**Task description**
Give back exactly the first lines of the entries below, through the line with "Given: Click Internet".

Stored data

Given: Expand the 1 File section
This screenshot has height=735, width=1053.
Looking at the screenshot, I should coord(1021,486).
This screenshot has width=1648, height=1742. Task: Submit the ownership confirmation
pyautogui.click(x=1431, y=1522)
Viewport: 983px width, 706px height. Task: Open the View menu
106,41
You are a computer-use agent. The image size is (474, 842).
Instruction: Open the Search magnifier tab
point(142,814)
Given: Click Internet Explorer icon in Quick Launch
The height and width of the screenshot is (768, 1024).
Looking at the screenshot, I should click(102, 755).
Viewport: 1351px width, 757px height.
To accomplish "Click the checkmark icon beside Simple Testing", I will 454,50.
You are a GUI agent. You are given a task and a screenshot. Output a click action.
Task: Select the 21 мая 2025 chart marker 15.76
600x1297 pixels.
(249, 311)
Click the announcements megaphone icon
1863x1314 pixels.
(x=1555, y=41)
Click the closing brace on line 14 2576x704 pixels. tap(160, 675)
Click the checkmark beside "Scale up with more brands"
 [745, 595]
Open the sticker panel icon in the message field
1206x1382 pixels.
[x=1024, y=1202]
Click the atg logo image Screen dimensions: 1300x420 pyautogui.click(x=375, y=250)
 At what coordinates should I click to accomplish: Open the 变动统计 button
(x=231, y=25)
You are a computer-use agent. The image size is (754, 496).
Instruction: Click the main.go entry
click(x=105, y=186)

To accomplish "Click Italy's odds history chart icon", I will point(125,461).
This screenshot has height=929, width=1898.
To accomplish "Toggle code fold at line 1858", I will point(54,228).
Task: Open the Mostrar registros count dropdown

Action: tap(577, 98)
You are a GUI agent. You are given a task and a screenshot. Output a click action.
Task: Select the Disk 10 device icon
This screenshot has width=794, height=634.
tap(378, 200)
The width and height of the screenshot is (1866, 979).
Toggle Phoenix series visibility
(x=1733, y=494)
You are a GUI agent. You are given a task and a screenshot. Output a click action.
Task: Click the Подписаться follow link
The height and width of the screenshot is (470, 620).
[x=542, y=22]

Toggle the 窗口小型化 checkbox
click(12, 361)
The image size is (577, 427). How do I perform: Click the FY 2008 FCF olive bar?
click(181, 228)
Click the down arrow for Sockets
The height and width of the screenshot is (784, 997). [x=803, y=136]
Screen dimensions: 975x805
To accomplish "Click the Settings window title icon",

**Written solution**
Given: Expand the 1 File section
This screenshot has height=735, width=1053.
Looking at the screenshot, I should coord(1021,486).
This screenshot has width=1648, height=1742. Task: Submit the ownership confirmation
pyautogui.click(x=1431, y=1522)
Viewport: 983px width, 706px height. Task: Open the View menu
106,41
You are a computer-use agent. The image size is (474, 842).
Instruction: Open the Search magnifier tab
point(142,814)
Given: Click Internet Explorer icon in Quick Launch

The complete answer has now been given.